In many ways Microsoft Fabric is indeed Synapse Analytics version 2, but then there are also some rather big improvements. It’s defiantly not only a “SaaSification” and a new wrap around the services we already know and love.
Here are four of the main things that I am most trilled about.
Simplified architecture and infrastructure
For the last 5 years, I have been teaching an applied “Azure BI” training course. It have changed a lot throughout the years as the technology and services have evolved. It’s been super interesting for me, as I had to be on the beat, but at the same time make it very practical with a case story, so the students had a fully functional solution at the end of the training.
We have always used a lot of time and energy on setting up the infrastructure and the security. Making sure the different Azure services could communicate and exchange data. This has also made the most “noise” with the labs, when a student didn’t get the service principal etc. configured right.
With Microsoft Fabric, we can focus much more on the functionality and spend even more time getting practical with the labs and the case study. There of course is stil a need to focus on using best practice security, but it will be much simpler and less confusing.
Delta Paquet in OneLake
This is another major change, that Microsoft have chosen the open-source Delta Lake as the underlying fileformat for all the compute engines. It makes a much more unified experience when handling and transforming the data. Finally we get a worthy replacement for the Common Data Model Folders, that Microsoft failed to introduce as the “new” fileformat 4 years ago. CDM folders was newer really implemented across the services and was mostly marketing and not really useful outside of Power BI dataflows. Time will tell if Microsoft gets it right this time – I choice to believe!
The combination with the OneLake concept is also really interesting. The name is maybe a little to much marketing?
Direct Lake Analysis Services storage mode
Wow – just wow! For years and years we have had two main storage formats in Analysis Services. Back in the days it was called MOLAP and ROLAP and now we know it as Import and Direct Query. Then you could make a combination – known as HOLAP and Composite Models. But now we get a totally new storage format – or is it?

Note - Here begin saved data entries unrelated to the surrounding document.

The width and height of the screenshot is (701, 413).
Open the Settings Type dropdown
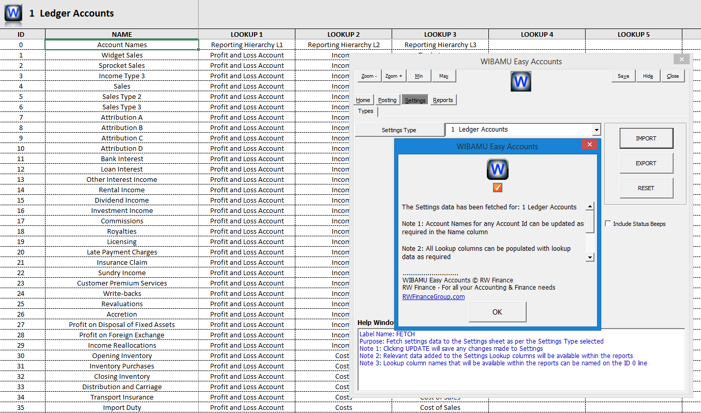(x=596, y=130)
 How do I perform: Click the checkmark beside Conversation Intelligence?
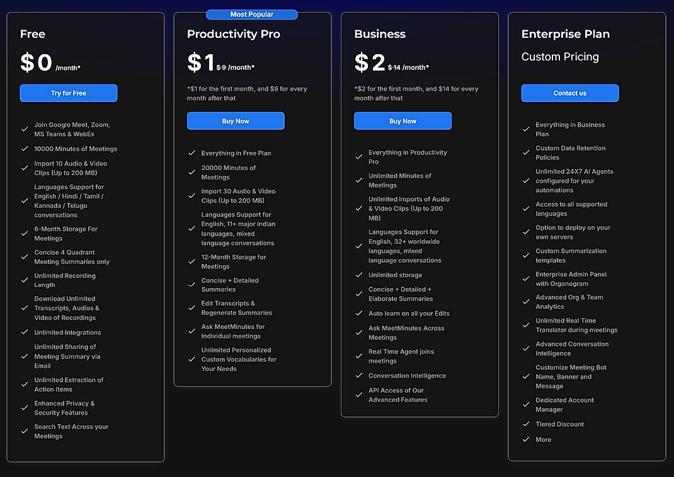[359, 375]
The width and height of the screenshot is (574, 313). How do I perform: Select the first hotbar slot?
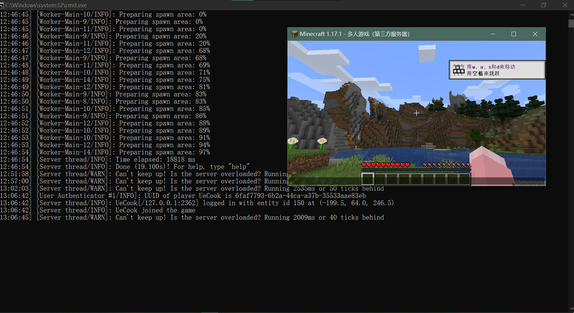tap(368, 179)
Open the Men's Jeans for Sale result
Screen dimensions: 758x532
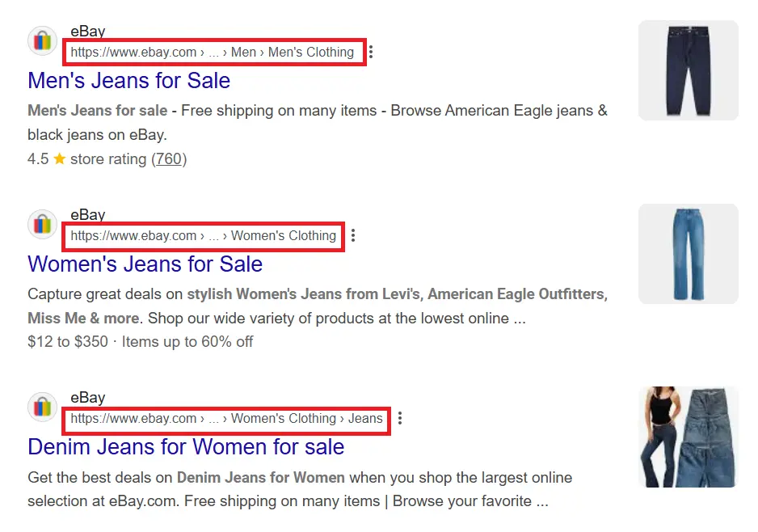tap(128, 81)
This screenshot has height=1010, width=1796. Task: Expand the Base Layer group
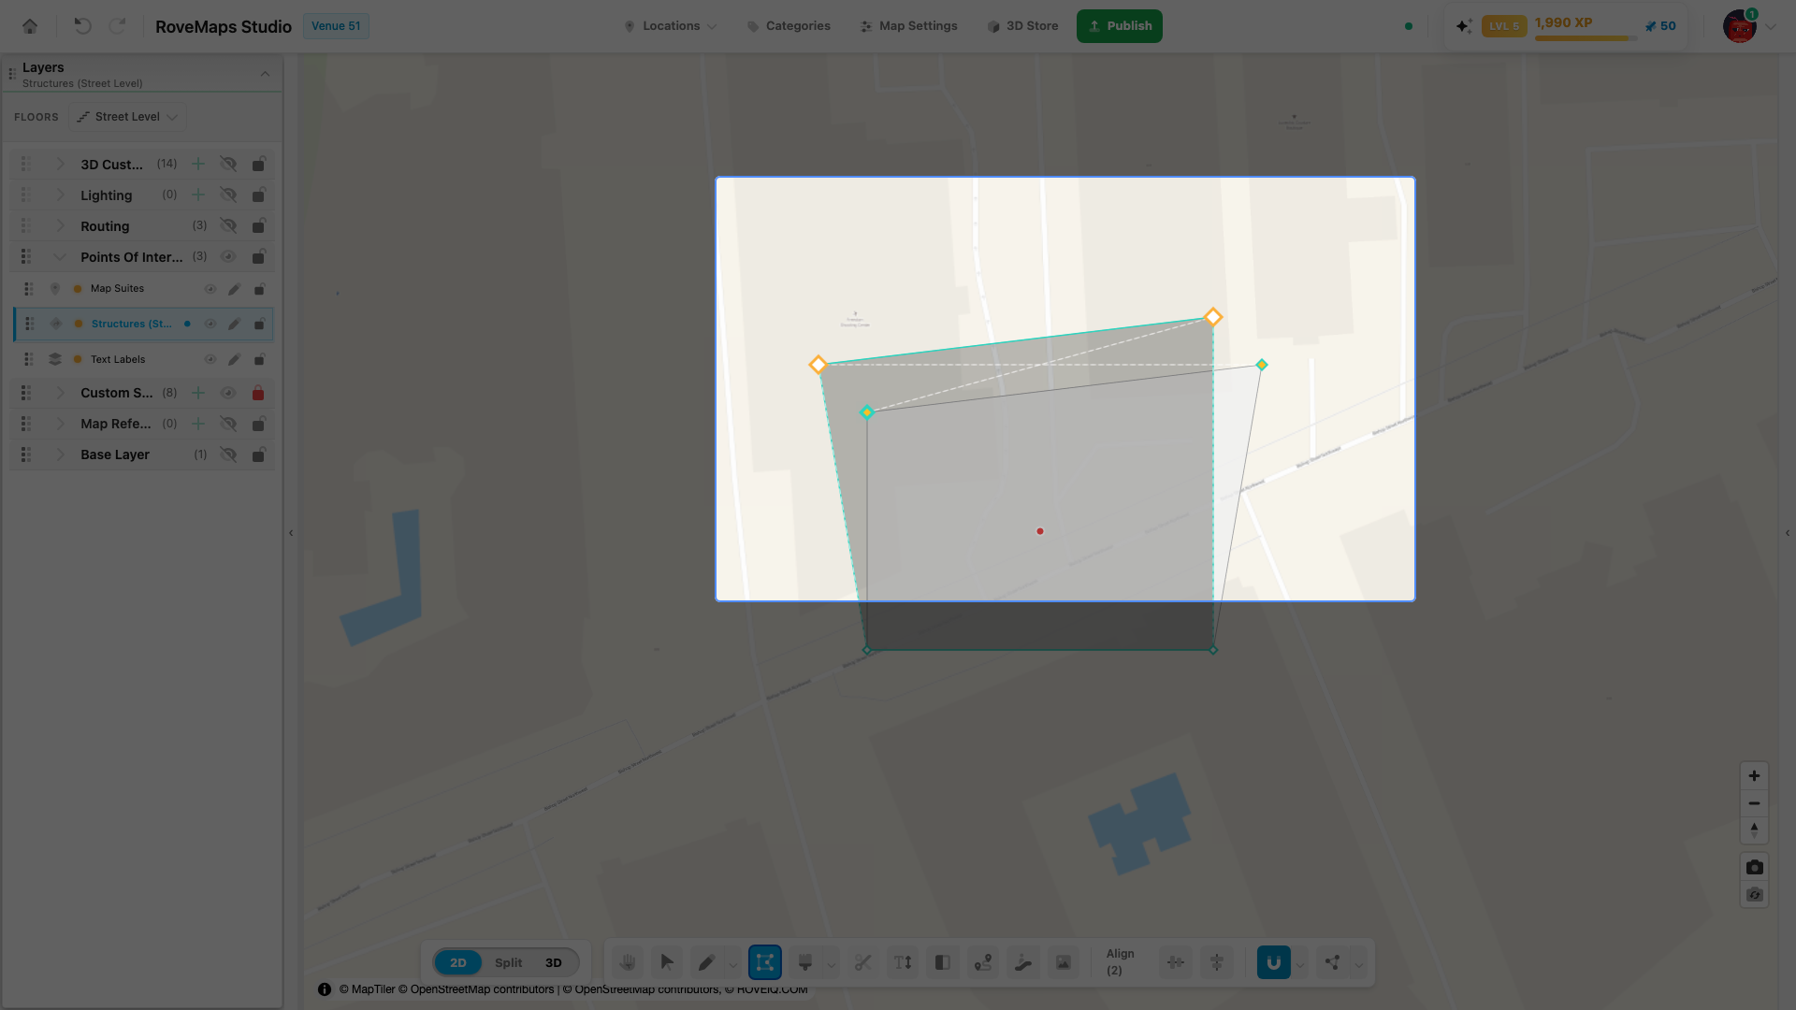(60, 455)
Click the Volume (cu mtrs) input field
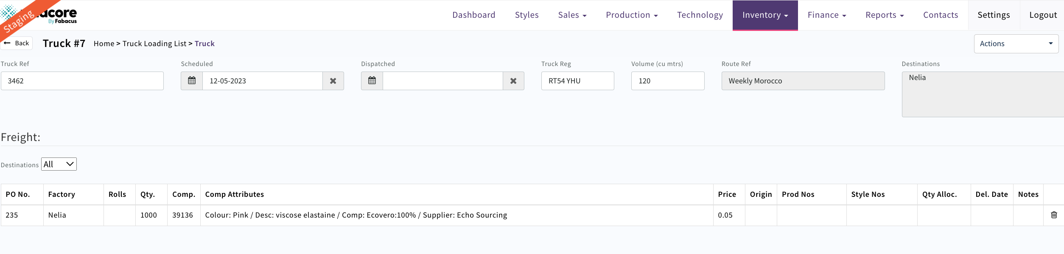 [667, 81]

Power BI Premium has always been doing “evections” of datasets, when they haven’t been used for some time. The dataset is paged from memory to disk and then brought back into memory, when queries comes in again – without users noticing. A really clever memory saving technic that Microsoft now expanse on with the “Direct Lake Mode”, where the files on disk will be stored in Delta Parquet format. It’s essentially a VertiPaq format just like the Analysis Services Tabular engine – or should we call it VertiPaquet?. This means the files can be brought directly into memory – without the need to do a refresh operation.
The concept is then actually really simple. Specially in scenarios where you need near-real time data or where the data volumes is really really big. As Delta Parquet is the default fileformat in Fabric, you just need to generate the proper dimensions and fact as the end of your ETL process.
Enterprise ready Power Query for low-code ETL
I’m a big fan of writing my transformations with SQL code, but also see a lot of scenarios where a more low-code approach could be handy. It’s nice to see that Microsoft will make Power Query the next generation tool for low-code ETL as it has been used inside Power BI for many years. But will it be enterprise ready this time? The Wrangling dataflows as part of Azure Data Factory never lived up to the promise and lacked soo many features so it become useless. Making Dataflow a first class citizen in Fabric will indeed help the “transfer of ownership” story, when going from a self-service solution to a enterprise solution.
Another strong point of Power Query is the waist amount of connectors, that can be used as part of the ingesting phase. A lot can be done with Data Integration Pipelines, but sometimes you need an alternative to make a simpler integration.
I’m very curious for the future of Mapping Dataflows from Data Factory and Synapse Analytics? It doesn’t seem to be part of Fabric and will then get a slowly dead? I always been very skeptical about Mapping Dataflows and thankfully never implemented it in any solutions.